Sculpture Volodymyr Tsisaryk
L'énonciation clivée
L’honneur et l’amour sont deux impulsions parallèles, qui se rejoignent dans ce qu’on appelle un «dilemme cornélien», en référence à la célèbre histoire d'amour de Chimène et Rodrigue. La pièce raconte un drame : l’homme que Chimène aime a tué son père et elle, partagée entre son amour et l’honneur de son père, doit choisir entre les injonctions de Rodrigue qui la somme de le punir voire de le tuer et les tourments de son cœur :
Don Rodrigue : Punis-moi par vengeance, ou du moins par pitié.Ton malheureux amant aura bien moins de peineÀ mourir par ta main qu’à vivre avec ta haine. "Chimène : Va, je ne te hais point.
Cette situation de cruel dilemne me fait penser à un cas clinique. celui d'une patiente qui tente d'échapper à deux angoisses contradictoires mais indissociables qui montent en elle : l’angoisse de se rapprocher de la partie de soi-même clivée dont on elle s’est débarrassée en l’expulsant dans l’objet, et celle de perdre cette partie à jamais en se séparant de ce même objet.
Nous rencontrons ici une dichotomie entre le principe du bien et celui du mal; le bien étant ce qui donne du plaisir et le mal ce qui procure du déplaisir.
L'énonciation clivée permet des visées pragmatiques mais divergentes : dire moins pour minimiser le sujet qui fâche, ou au contraire dire moins pour faire entendre plus.
Or, il arrive que cette divergence bien admise se dérobe sous des formes communes.
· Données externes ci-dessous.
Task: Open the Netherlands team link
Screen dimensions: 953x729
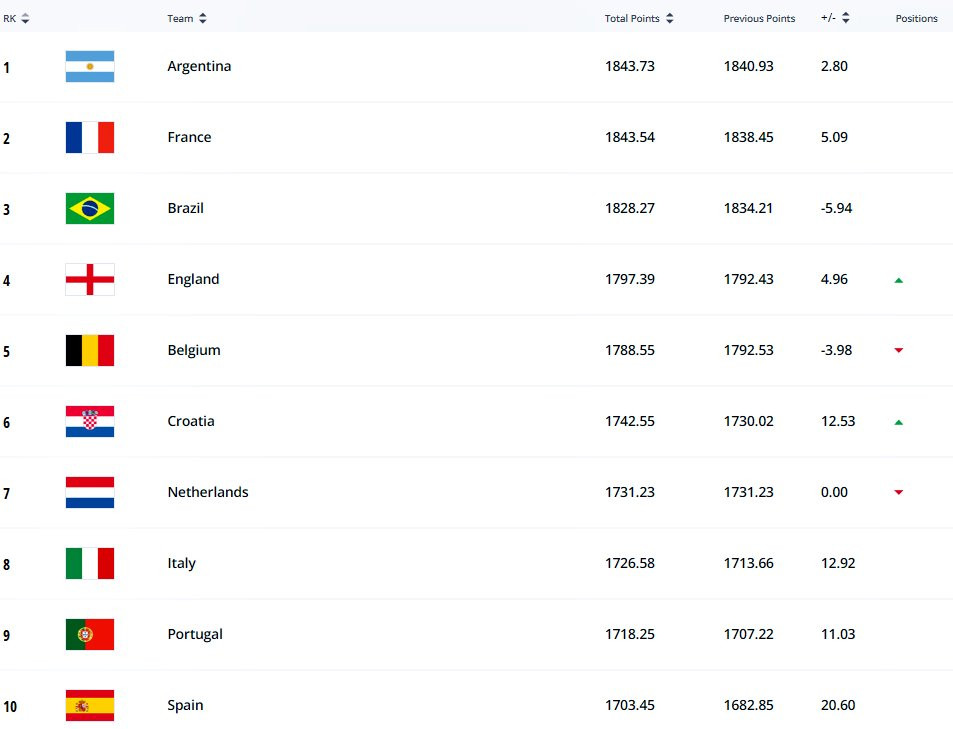Action: tap(208, 492)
Des énoncés comme « Vous n’ignorez pas que », ou « Vous n’êtes pas sans savoir que », se signalent par la négation du terme marqué qui affiche le caractère ambivalent de la double négation.
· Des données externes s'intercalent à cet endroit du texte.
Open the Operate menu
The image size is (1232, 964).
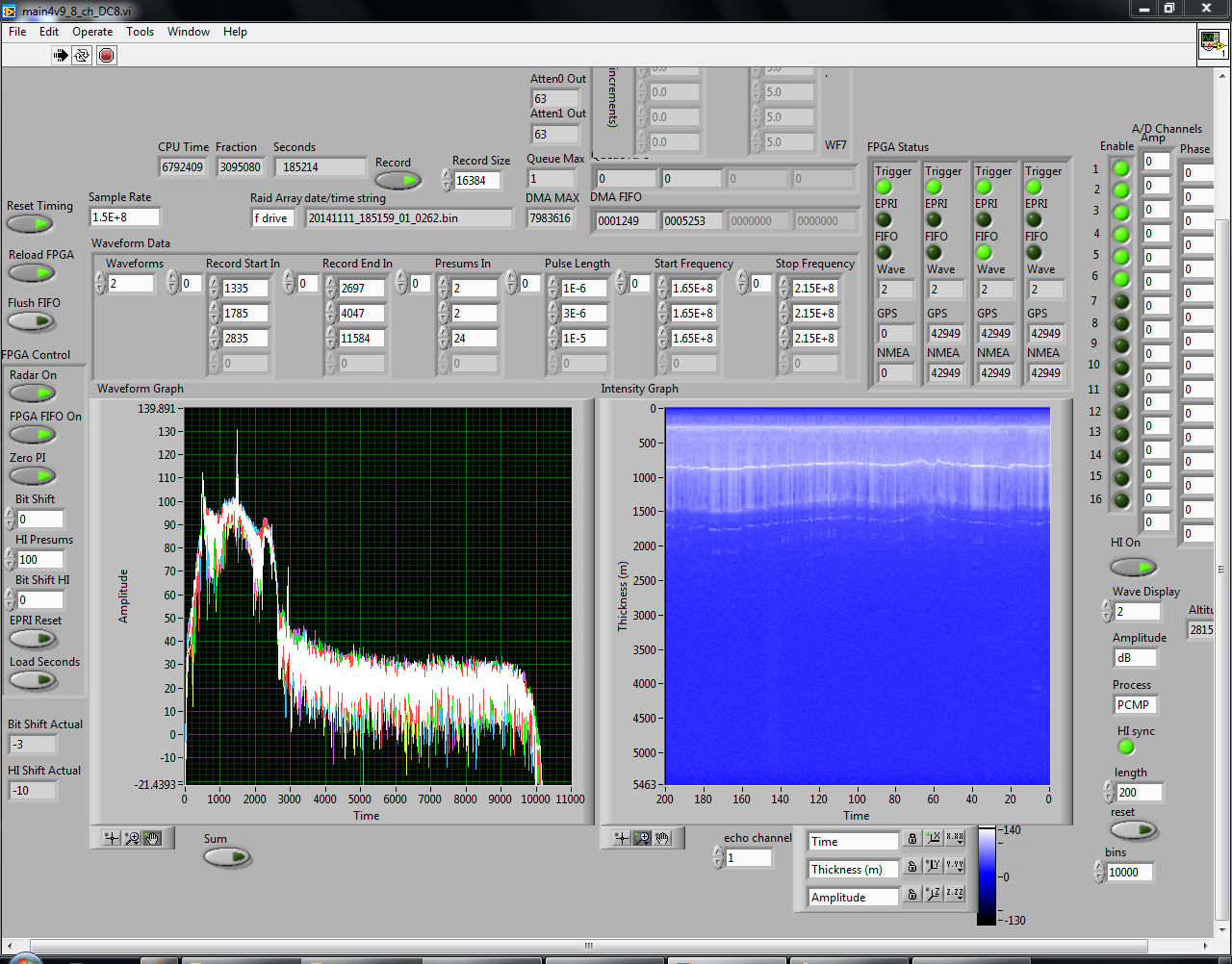(x=92, y=32)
Ce « va » est l’arme privilégiée de Chimène pour rejeter les multiples assauts de Rodrigue qui la « travaillle au corps ».
C'est une façon d’éviter la fusion et l’angoisse de séparation par la mécanique du même. Puisque à un moment T, j'ai été cette personne, puis-je devenir autre sans me manquer à moi-même, sans être déloyale ? Cette modalité de défense opère devant le balancement trop éprouvant entre l’angoisse de réunion et l’angoisse de séparation.
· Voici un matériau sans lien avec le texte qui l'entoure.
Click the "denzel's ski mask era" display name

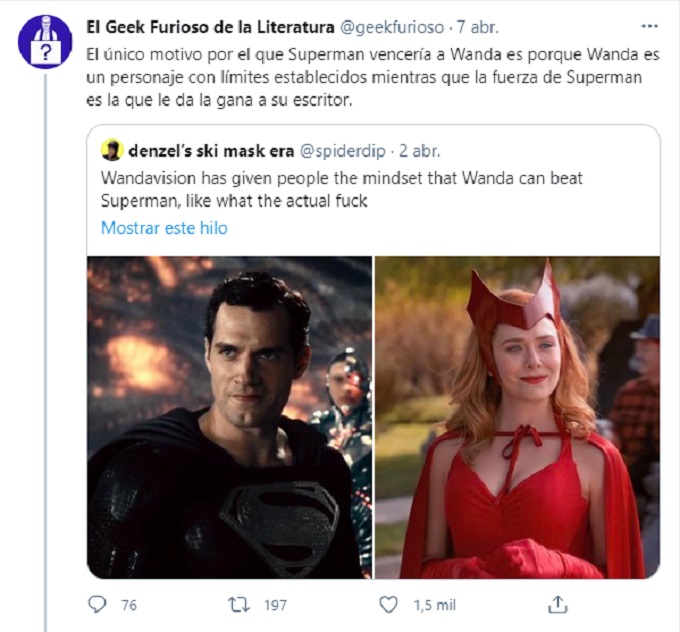pos(211,151)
En d’autres termes, le désir de fusion, n’est pas seulement le besoin du retour au sein primitif, mais l’obsession de reprendre en soi ce qui aurait été déchiré, clivé par le sevrage traumatique, de façon à refaire l’unité, l’identité du Moi.
Les traumatismes, les chocs dont cette patiente n’a pu amortir la force lui laissent un sentiment d’impuissance, d’infériorité, un manque d’estime d'elle-même : elle est toujours la seconde.
Parfois, nous avons tendance à souhaiter être responsable des malheurs engendrés plutôt que de reconnaître que nous ne partageons pas la toute-puissance du personnage parental enfoui au fond de nous-même.
Je constate que le choc, même s’il vient de l’extérieur, provoque une excitation venue de l’intérieur ; le sujet se vit alors comme passif, cette passivité est redoutée, refusée et retournée en auto-accusation " je suis nulle ", pour masquer la honte de la dépendance à l’excitation.
Si les traumatismes dus à la séparation ont été très importants, la soif de réunion avec l’objet suscite non plus seulement de la culpabilité ni même de la honte mais surtout une angoisse très vive faite de la peur du rapprochement et de l’intrusion ainsi que de la frayeur de revivre un abandon.
En effet, la rage de l’impuissance, la blessure d’avoir été délaissée induisent que par identification projective, on imagine alors que c’est l'autre qui vous rejette brutalement. Le sentiment d’abandon est parfois le résultat du rejet, de son propre rejet, comme si l’on préférait plutôt se sentir abandonné que « méchant » ou agressif.
L’envie de réunion est le moment qui suit l’angoisse de séparation ; elle constitue, une force d’intégration tournée vers les objets internes idéalisés.
L’angoisse de réunion est un signal d’alarme devant le rapprochement d’un objet lié au risque imminent de se trouver en des situations traumatiques, c’est-à-dire de raviver une profonde blessure née d’une séparation renouvelée, source de frustration, de détresse, d’humiliation, emplissant le moi de haine et de poussées destructrices envers cet objet.
Un certain dégagement de l’emprise permet alors une renaissance de l’estime de soi, la honte apparaît, le lien peut être revitalisé.